GOAL OF THE EXERCISE: As soon as the line containing "Task: Click the stock name 신라에스지" appears, start repeating lines exactly and continue to the end of the entries; please skip pictures.

[Dataset entries]
• • •

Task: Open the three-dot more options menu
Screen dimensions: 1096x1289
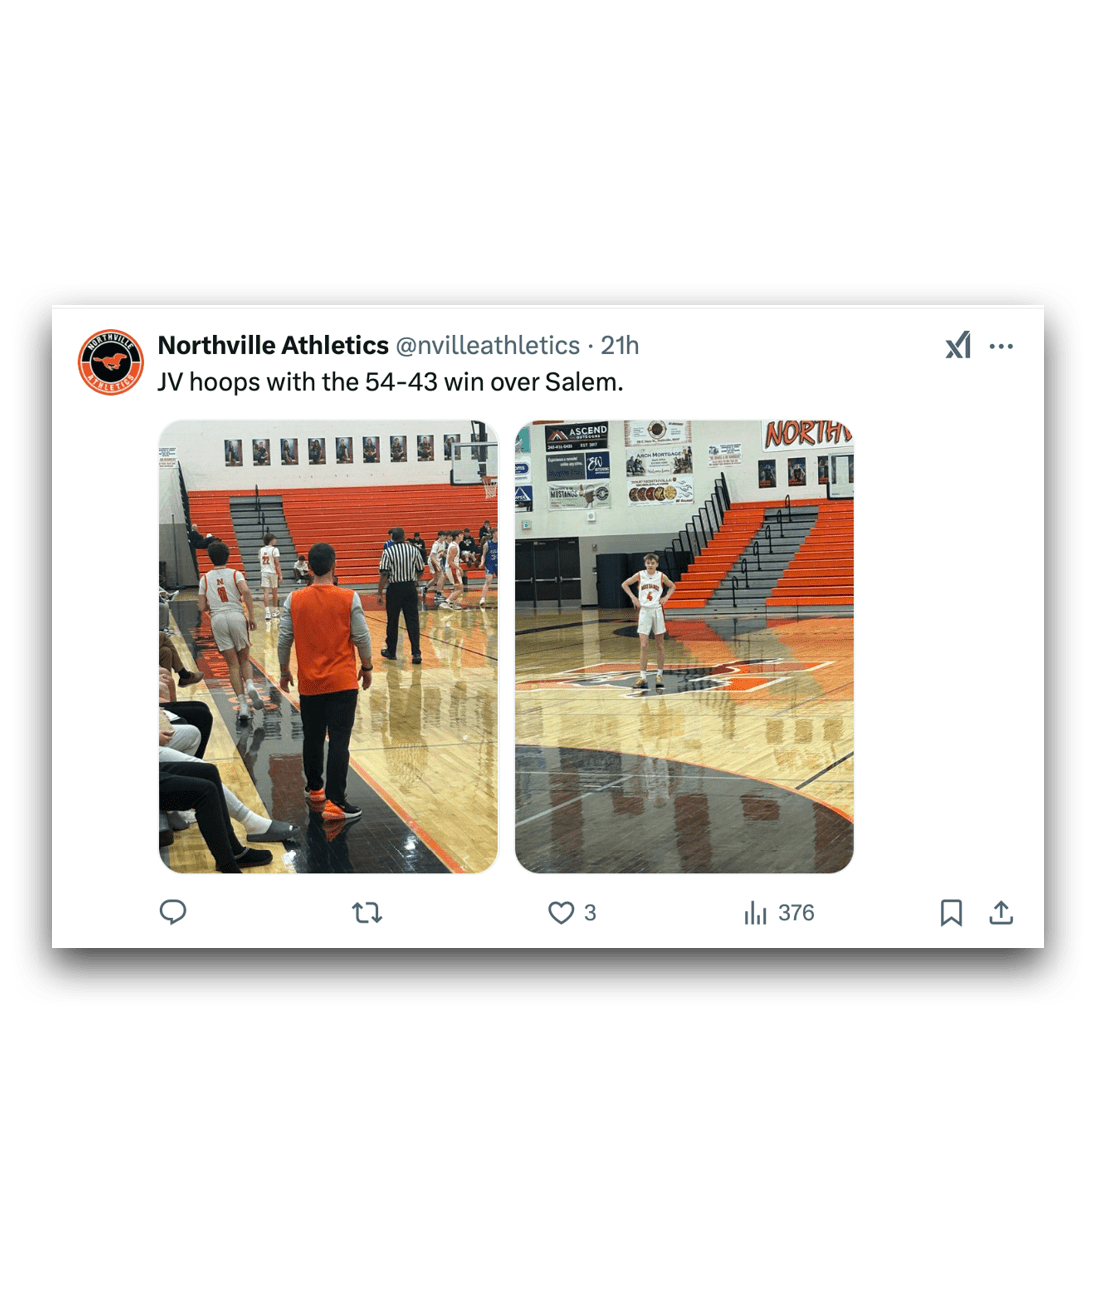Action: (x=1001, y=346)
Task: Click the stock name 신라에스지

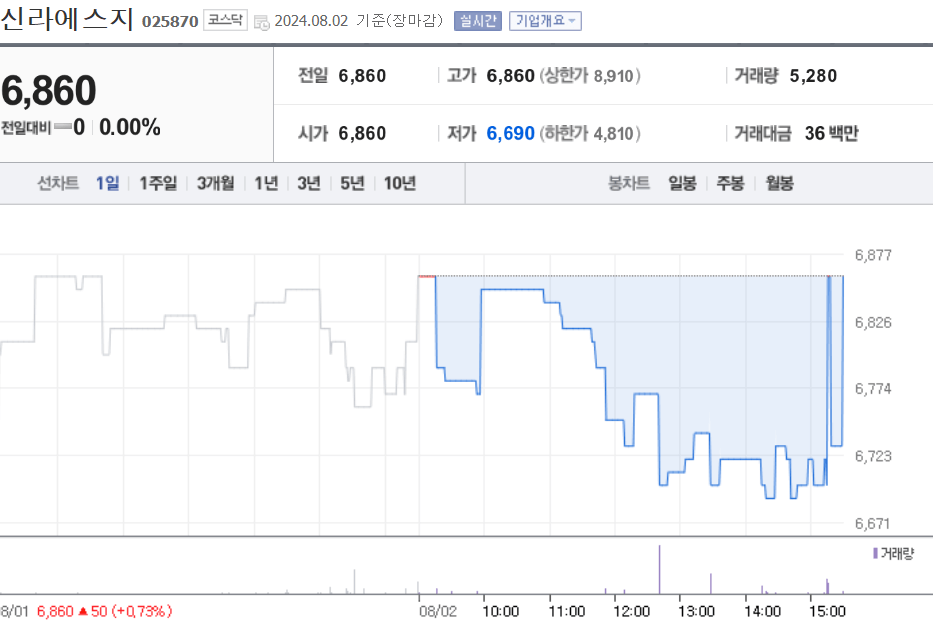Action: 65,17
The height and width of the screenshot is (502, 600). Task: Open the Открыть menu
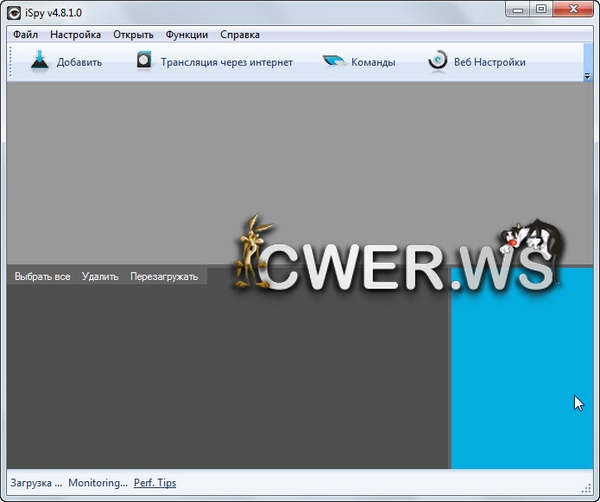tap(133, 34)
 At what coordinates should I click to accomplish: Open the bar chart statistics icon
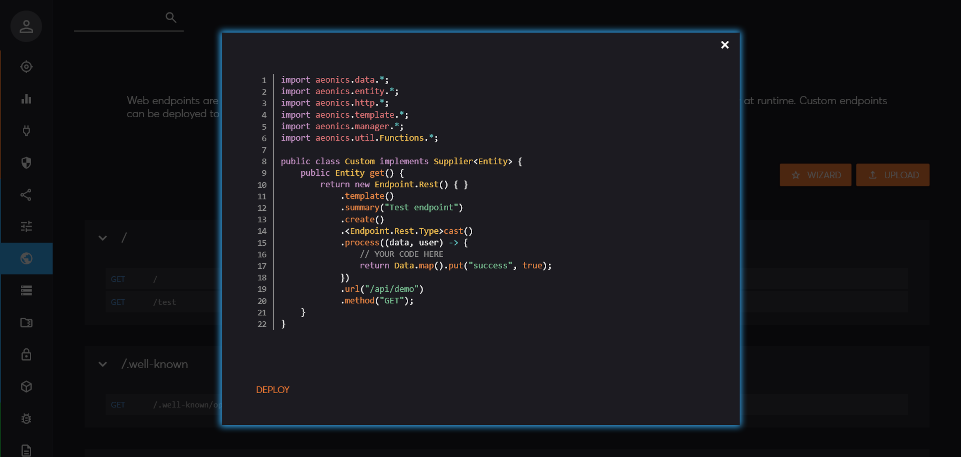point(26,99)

• • •

EXERCISE SOLUTION:
Task: Click the stock name 신라에스지

Action: 65,17
The height and width of the screenshot is (502, 600). Task: Open the Открыть menu
tap(133, 34)
 At what coordinates should I click to accomplish: Open the bar chart statistics icon
point(26,99)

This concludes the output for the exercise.